Welche Krankenversicherung passt zu mir?
Seit dem 1.1.2009 muss jeder Bürger eine Krankenversicherung haben, wobei ggf. eine Wahl zwischen der gesetzlichen und der privaten Krankenversicherung gegeben ist. Ob diese Wahlmöglichkeit vorhanden ist, hängt davon ab, zu welcher Berufsgruppe man zählt.
Die passende Krankenversicherung für verschiedene Berufsgruppen
Selbstständige haben kurze Zeit nach Beginn ihrer Selbstständigkeit die Möglichkeit als freiwillige Mitglieder in der gesetzlichen Krankenkasse zu verbleiben oder sich privat gegen Krankheitskosten zu versichern.
Künstler (auch Autoren) müssen sich in der Künstlersozialversicherung gegen die Krankheitskosten versichern. Arbeitnehmer mit weniger als 4125 Euro monatlich (im Jahresdurchschnitt) müssen sich in der gesetzlichen Krankenversicherung gegen Krankheitskosten versichern. Arbeitnehmer mit mehr als 4125 Euro monatlich (im Jahresdurchschnitt) dürfen sich privat gegen Krankheit versichern.
Beamte sollten sich privat gegen die Krankheitskosten versichern, weil sie nur einen Schutz von 30% oder 50% der anfallenden Krankheitskosten absichern müssen. Bei einer Mitgliedschaft in einer gesetzlichen Krankenkasse muss der Beamte allein den Gesamtbeitrag aufbringen.
Studenten sollten sich zu Beginn des Studiums überlegen, ob sie sich von der Krankenversicherungspflicht befreien lassen (wenn sie über ihre Eltern noch beihilfeberechtigt sind und ihr Studium bis zur Vollendung des 25. Lebensjahres abgeschlossen ist) oder in die „billigere gesetzliche Krankenversicherung“ (Studententarif) wechseln.
Wer die Wahl hat, hat die Qual!
Die private Krankenversicherung bietet bessere Leistungen als die gesetzliche. Sie ist meistens auch günstiger als die gesetzliche Krankenversicherung. Allerdings sollte man bedenken, dass beim Wechsel in die private Krankenversicherung jedes Familienmitglied eine eigene Krankenversicherung braucht. Bei einem berufstätigen Ehegatten stellt sich dieses Problem nicht, denn er unterliegt einer eigenständigen Versicherungspflicht.

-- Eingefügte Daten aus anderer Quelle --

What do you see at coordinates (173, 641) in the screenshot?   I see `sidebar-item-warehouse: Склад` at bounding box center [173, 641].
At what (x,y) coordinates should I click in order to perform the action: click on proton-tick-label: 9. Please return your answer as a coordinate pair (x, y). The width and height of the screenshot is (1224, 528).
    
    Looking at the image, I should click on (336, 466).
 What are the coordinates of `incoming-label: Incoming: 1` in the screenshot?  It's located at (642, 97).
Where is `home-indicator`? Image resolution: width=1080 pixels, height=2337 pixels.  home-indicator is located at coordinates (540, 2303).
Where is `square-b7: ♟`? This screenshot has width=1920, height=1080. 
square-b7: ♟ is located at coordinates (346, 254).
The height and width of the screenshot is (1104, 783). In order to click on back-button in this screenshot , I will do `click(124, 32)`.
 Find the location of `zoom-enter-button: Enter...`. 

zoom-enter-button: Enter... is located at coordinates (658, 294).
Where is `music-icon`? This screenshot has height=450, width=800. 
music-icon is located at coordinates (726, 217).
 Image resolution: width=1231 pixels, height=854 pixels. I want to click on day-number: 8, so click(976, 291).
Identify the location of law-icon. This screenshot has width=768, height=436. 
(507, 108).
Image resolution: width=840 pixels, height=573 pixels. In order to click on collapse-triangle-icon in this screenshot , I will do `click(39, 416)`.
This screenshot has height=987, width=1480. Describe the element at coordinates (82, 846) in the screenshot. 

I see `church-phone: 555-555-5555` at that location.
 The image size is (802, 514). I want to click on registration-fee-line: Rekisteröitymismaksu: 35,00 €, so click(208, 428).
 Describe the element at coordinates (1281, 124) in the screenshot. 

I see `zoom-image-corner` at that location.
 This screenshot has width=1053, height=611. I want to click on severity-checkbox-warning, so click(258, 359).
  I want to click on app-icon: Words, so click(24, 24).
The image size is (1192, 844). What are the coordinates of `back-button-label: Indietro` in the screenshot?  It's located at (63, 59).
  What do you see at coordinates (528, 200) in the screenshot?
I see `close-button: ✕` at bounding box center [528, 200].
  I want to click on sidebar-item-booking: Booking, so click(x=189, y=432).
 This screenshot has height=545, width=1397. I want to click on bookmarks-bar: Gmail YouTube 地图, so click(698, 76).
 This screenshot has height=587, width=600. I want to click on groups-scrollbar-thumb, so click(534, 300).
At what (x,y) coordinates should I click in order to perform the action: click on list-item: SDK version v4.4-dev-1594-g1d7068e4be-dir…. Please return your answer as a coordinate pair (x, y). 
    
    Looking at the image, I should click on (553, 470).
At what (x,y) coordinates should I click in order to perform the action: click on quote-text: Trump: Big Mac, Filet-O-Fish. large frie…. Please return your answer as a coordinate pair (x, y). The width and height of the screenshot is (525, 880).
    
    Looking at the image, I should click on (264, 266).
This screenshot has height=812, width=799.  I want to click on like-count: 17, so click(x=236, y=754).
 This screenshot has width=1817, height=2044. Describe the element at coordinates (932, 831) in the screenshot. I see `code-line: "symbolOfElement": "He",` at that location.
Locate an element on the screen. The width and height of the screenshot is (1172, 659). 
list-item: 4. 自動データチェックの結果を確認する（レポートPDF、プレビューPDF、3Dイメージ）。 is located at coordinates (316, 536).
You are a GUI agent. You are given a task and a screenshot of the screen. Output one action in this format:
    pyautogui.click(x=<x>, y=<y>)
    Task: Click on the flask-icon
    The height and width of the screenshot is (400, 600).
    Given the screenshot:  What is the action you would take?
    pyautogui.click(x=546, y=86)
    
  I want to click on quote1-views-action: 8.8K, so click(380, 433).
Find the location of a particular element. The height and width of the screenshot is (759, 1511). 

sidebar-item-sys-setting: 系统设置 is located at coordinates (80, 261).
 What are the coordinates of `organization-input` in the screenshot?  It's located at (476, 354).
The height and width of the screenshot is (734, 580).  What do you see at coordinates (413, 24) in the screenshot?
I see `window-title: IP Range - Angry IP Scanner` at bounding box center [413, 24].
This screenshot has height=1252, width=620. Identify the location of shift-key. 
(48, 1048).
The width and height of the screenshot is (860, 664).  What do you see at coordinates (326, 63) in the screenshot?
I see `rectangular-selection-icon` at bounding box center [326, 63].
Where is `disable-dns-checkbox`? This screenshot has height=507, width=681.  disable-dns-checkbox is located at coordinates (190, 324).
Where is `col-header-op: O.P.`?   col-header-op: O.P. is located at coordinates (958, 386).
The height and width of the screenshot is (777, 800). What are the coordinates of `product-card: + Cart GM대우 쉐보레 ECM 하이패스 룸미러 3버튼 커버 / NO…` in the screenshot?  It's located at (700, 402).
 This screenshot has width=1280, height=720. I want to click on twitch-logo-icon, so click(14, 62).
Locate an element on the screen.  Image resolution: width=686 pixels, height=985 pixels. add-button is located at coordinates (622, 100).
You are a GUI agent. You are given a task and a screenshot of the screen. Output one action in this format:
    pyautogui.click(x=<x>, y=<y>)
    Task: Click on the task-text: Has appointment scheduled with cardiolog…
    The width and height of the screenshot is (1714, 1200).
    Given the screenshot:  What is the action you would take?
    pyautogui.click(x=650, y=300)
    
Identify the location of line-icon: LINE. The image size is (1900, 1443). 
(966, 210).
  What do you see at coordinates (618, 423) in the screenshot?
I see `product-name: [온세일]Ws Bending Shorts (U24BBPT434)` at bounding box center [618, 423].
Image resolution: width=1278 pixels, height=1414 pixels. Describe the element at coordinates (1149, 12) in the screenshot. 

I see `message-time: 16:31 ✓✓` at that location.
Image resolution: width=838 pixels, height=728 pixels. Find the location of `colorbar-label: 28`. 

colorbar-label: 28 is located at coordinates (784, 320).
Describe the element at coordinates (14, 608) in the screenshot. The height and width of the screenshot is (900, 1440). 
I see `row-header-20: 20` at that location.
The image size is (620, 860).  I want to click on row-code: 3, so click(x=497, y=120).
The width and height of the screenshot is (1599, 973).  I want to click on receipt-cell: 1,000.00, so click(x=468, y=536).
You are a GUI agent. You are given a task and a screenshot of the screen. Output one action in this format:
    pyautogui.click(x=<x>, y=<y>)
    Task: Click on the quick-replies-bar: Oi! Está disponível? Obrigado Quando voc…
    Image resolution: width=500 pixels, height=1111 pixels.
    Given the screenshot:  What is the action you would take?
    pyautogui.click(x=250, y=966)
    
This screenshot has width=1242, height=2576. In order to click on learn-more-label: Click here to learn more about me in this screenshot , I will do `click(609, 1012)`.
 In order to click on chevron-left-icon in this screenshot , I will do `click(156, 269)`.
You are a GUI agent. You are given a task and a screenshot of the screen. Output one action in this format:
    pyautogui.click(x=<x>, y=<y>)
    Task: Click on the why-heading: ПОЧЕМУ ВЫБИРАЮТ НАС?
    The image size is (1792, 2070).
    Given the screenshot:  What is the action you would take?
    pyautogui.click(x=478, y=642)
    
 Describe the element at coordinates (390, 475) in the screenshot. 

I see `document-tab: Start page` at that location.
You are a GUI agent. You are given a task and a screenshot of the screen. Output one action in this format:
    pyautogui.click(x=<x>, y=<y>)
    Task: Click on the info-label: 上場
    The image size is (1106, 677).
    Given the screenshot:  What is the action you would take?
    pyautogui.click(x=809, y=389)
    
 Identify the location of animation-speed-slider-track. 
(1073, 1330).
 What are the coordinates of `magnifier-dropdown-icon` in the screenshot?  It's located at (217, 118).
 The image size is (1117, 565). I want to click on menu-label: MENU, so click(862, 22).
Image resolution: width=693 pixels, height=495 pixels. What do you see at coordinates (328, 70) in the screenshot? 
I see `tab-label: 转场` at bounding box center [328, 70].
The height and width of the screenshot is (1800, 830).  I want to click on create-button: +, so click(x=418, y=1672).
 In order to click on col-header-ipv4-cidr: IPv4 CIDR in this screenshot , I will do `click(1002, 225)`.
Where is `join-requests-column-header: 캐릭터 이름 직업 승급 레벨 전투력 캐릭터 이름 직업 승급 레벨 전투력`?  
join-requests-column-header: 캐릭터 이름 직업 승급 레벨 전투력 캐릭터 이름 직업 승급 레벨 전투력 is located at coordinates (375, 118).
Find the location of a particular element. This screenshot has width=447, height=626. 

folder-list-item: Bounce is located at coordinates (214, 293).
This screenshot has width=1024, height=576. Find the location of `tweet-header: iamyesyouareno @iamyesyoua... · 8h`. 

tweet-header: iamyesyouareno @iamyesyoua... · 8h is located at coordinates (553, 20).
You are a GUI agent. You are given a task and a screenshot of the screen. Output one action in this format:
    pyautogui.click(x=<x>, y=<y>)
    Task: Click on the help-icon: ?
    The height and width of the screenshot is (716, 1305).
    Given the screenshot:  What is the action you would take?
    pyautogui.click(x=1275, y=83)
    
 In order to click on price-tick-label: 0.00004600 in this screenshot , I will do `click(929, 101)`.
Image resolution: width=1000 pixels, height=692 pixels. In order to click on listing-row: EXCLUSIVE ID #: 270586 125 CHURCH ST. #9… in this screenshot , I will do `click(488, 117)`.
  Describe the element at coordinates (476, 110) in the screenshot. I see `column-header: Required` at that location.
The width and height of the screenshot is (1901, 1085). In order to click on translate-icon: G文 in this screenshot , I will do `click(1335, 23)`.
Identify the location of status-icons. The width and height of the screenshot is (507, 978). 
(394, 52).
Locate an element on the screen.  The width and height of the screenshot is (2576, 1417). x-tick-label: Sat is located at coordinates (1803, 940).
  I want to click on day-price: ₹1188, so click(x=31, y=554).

Kinder müssen bis zum Beginn der Berufsausbildung oder des Studiums einen eigenen Krankenversicherungsvertrag haben. Es ist also zu prüfen, ob die Beiträge zur privaten Krankenversicherung in der Summe höher oder niedriger sind, als die Beiträge zur gesetzlichen Krankenversicherung. Ggf. sind, wie schon ausgeführt, die Verträge für die Kinder nur noch bis zu deren Berufsausbildung bzw. deren Studium zu bezahlen und für diese Übergangszeit könnte auch ein Mehraufwand vertretbar sein. Auch wenn der Zahlungsweg ein anderer ist, der Arbeitgeber muss auch zur privaten Krankenversicherung seinen Anteil bis zur Höhe seines Anteils zur gesetzlichen Krankenversicherung übernehmen.
Wenn sich der Wechsel lohnt,
sollte man nicht zögern in die private Krankenversicherung zu wechseln und die Ersparnis an Prämie zur Verbesserung seiner eigenen Altersvorsorge einsetzen.
Vor den höheren Prämien im Alter braucht man keine Angst zu haben, weil die privaten Krankenkassen ab Vollendung des 55. bzw. 60. Lebensjahres einen sogenannten Basistarif anbieten müssen, für den keine höheren Beiträge gezahlt werden müssen, als der Höchstbeitrag zur gesetzlichen Krankenversicherung ausmacht. Hat man die Beitragsersparnis aber dazu verwandt, seine zusätzliche Altersvorsorge auszubauen, so lässt sich die höhere Prämie im Alter locker aus der zusätzlichen Rente bezahlen.